▶ Tasks to carry out
**A.** Reproduce the portion of the court opinion on Spivey's case that begins at the words "The record shows" and stops after "wanted another attorney.".
**B.** Pick up the court opinion on Spivey's case after its final sentence and continue writing it.

▶ Text section
This is not the clear instruction which guides and focuses the jury’s consideration and which we hold the constitution requires. Neither do the instructions in any sense describe the nature and function of mitigating circumstances, nor was the jury guided toward the consideration of mitigating circumstances by special interrogatories. The charge does not begin to communicate to the jury that the law recognizes the existence of facts or circumstances which, though not justifying or excusing the offense, may properly be considered in determining whether to impose the death sentence.12 Petitioner’s death sentence must be set aside. •
*473III.
The record shows that approximately two months before Spivey’s trial, Spivey’s appointed counsel, Cain, filed a motion for a “physical, neurological and psychiatric examination and determination of the mental condition of the Defendant.” On April 8, 1977, a hearing at which Cain represented Spivey was held on this motion. Spivey informed the judge that Cain’s motion, to which Spivey strongly objected, violated a promise by Cain not to make any such motion without consulting Spivey. The judge replied that he was obliged, regardless of any motion, to inquire into the defendant’s competency to stand trial. At the end of the hearing, Spivey announced that he would never again discuss the case with Cain and that he wanted another attorney.

▶ Information given
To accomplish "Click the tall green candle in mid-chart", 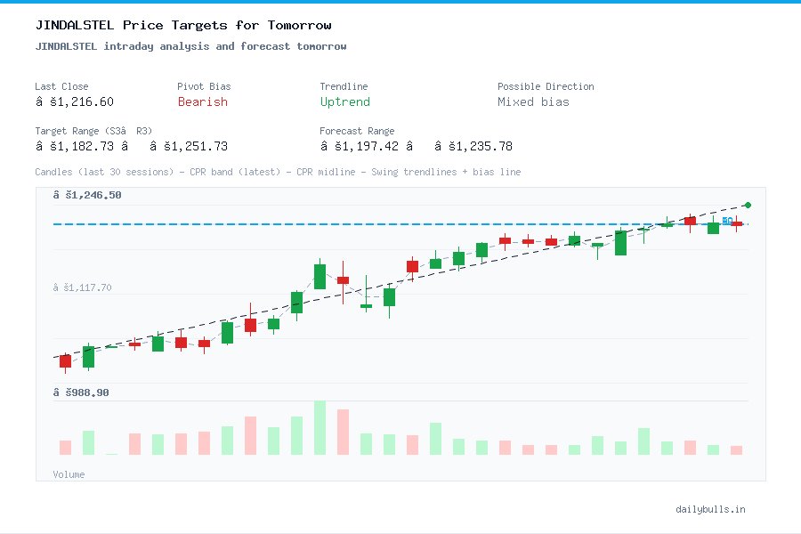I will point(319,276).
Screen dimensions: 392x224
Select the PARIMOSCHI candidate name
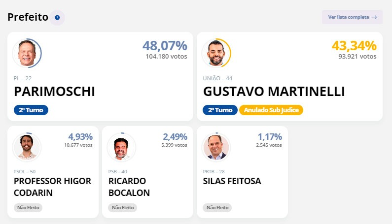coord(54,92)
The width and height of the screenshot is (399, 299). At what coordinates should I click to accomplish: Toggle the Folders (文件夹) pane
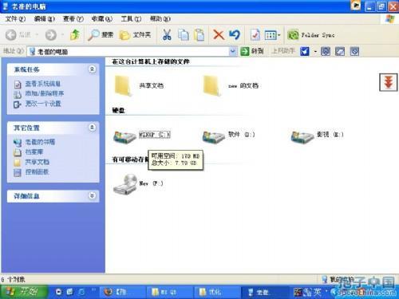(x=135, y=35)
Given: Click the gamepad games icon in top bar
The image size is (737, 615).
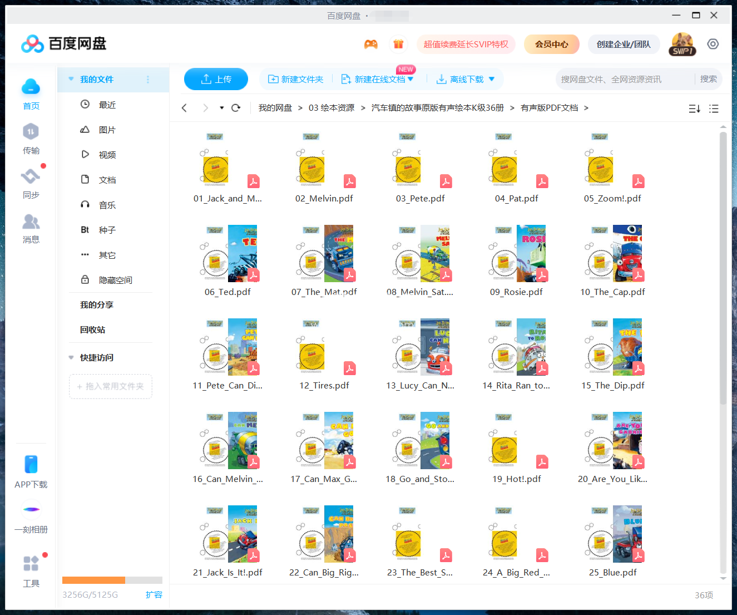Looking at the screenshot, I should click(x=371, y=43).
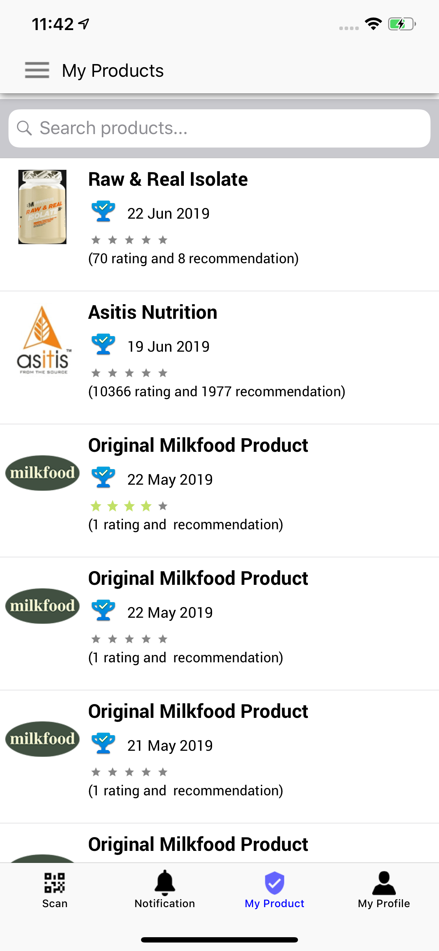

▶ Per-task answers
**A.**
The record shows that approximately two months before Spivey’s trial, Spivey’s appointed counsel, Cain, filed a motion for a “physical, neurological and psychiatric examination and determination of the mental condition of the Defendant.” On April 8, 1977, a hearing at which Cain represented Spivey was held on this motion. Spivey informed the judge that Cain’s motion, to which Spivey strongly objected, violated a promise by Cain not to make any such motion without consulting Spivey. The judge replied that he was obliged, regardless of any motion, to inquire into the defendant’s competency to stand trial. At the end of the hearing, Spivey announced that he would never again discuss the case with Cain and that he wanted another attorney.

**B.**
On April 15, 1977, the trial judge ordered a “physical, neurological and psychiatric examination, and determination of the mental condition of Ronald Keith Spivey on December 28, 1976 [the date of the alleged crime] and further to determine his mental capacity at this time to understand the nature of the charges against him and to assist his attorney in the defense of his case.”
At trial, Dr. Smith, who examined Spivey pursuant to the April 15 order, testified for the State in rebuttal to Spivey’s insanity defense. Dr. Smith testified that he saw Spivey four times in 1977, on April 18, May 2, May 3, and May 6, and that physical examinations, neurological examinations, and psychological testing were administered. Dr. Smith testified that he found nothing physically wrong with Spivey, that Spivey had sufficient mental capacity to distinguish between right and wrong, that he was sane and that there was no indication that he was ever mentally incompetent, and that the examinations had not revealed any physical or behavioral abnormality that would support Spivey’s claim that he had blackouts. In answer to a hypothetical question, Dr. Smith opined that a person could not black out and perform the goal-directed activities Spivey was alleged to have performed on the night of the crime. Finally, Dr. Smith testified that Spivey had a sociopathic personality and that such a disorder is not insanity.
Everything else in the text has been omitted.